Estímulo Fiscal é uma Refeição Gratuita?
Economia

Estímulo Fiscal é uma Refeição Gratuita?


Para Robert Barro, não. E o multiplicador de gastos do governo é insignificativamente diferente de zero:

"What do the data show about multipliers? Because it is not easy to separate movements in government purchases from overall business fluctuations, the best evidence comes from large changes in military purchases that are driven by shifts in war and peace. A particularly good experiment is the massive expansion of U.S. defense expenditures during World War II. The usual Keynesian view is that the World War II fiscal expansion provided the stimulus that finally got us out of the Great Depression. Thus, I think that most macroeconomists would regard this case as a fair one for seeing whether a large multiplier ever exists.

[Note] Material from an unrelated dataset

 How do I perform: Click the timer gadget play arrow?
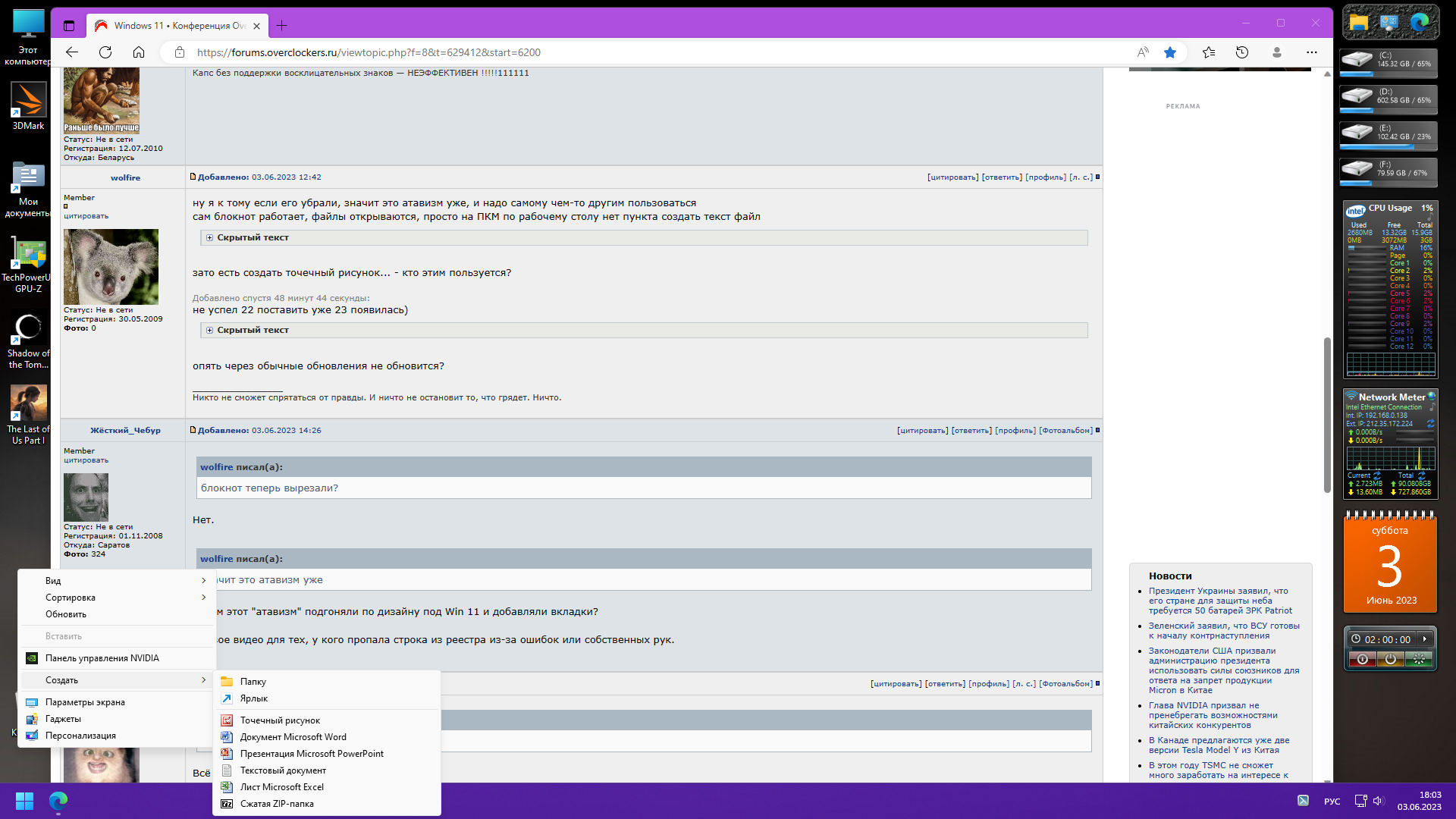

I have estimated that World War II raised U.S. defense expenditures by $540 billion (1996 dollars) per year at the peak in 1943-44, amounting to 44% of real GDP. I also estimated that the war raised real GDP by $430 billion per year in 1943-44. Thus, the multiplier was 0.8 (430/540). The other way to put this is that the war lowered components of GDP aside from military purchases. The main declines were in private investment, nonmilitary parts of government purchases, and net exports -- personal consumer expenditure changed little. Wartime production siphoned off resources from other economic uses -- there was a dampener, rather than a multiplier.

We can consider similarly three other U.S. wartime experiences -- World War I, the Korean War, and the Vietnam War -- although the magnitudes of the added defense expenditures were much smaller in comparison to GDP. Combining the evidence with that of World War II (which gets a lot of the weight because the added government spending is so large in that case) yields an overall estimate of the multiplier of 0.8 -- the same value as before. (These estimates were published last year in my book, "Macroeconomics, a Modern Approach.")

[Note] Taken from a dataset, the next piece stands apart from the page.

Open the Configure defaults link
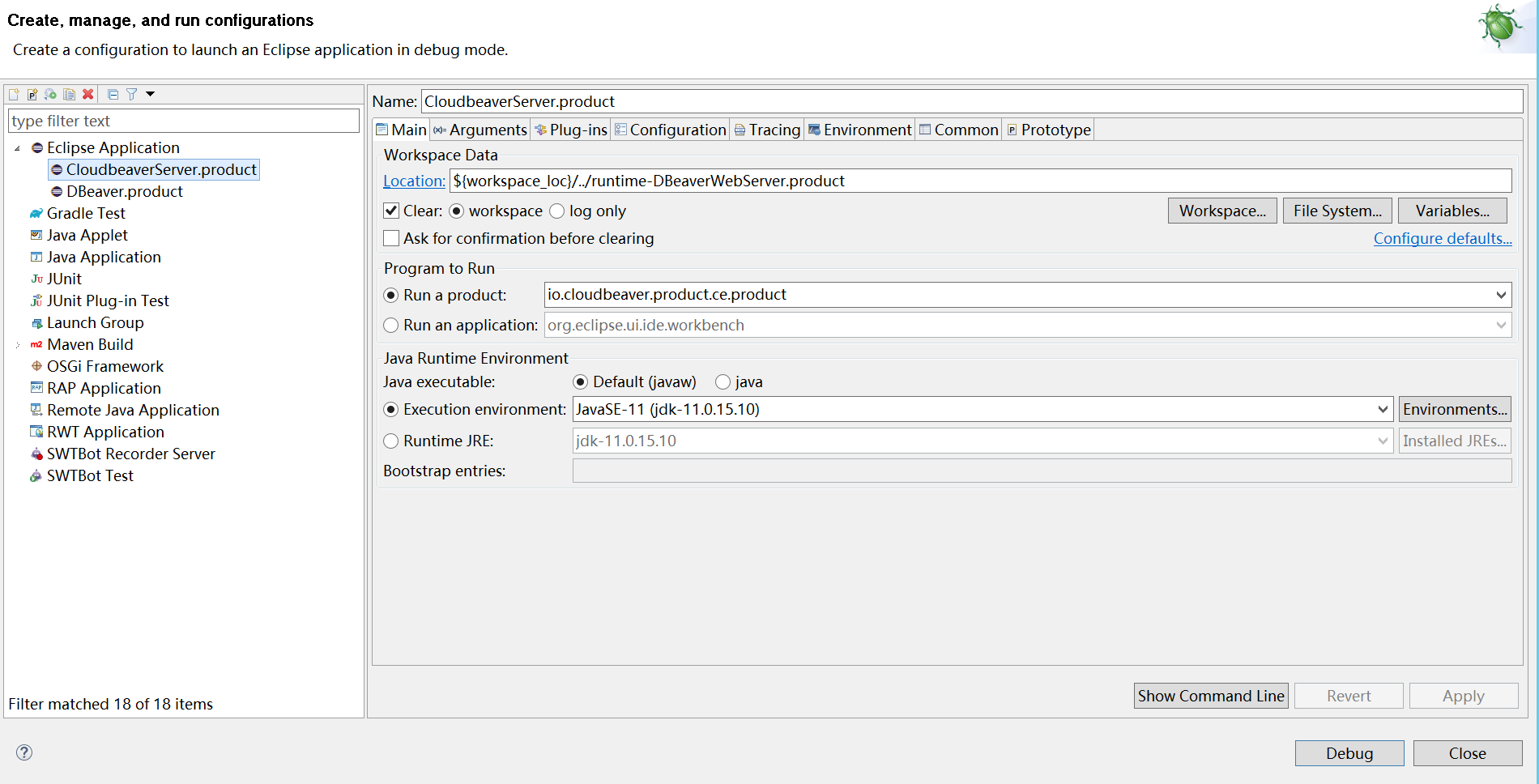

There are reasons to believe that the war-based multiplier of 0.8 substantially overstates the multiplier that applies to peacetime government purchases. For one thing, people would expect the added wartime outlays to be partly temporary (so that consumer demand would not fall a lot). Second, the use of the military draft in wartime has a direct, coercive effect on total employment. Finally, the U.S. economy was already growing rapidly after 1933 (aside from the 1938 recession), and it is probably unfair to ascribe all of the rapid GDP growth from 1941 to 1945 to the added military outlays. In any event, when I attempted to estimate directly the multiplier associated with peacetime government purchases, I got a number insignificantly different from zero."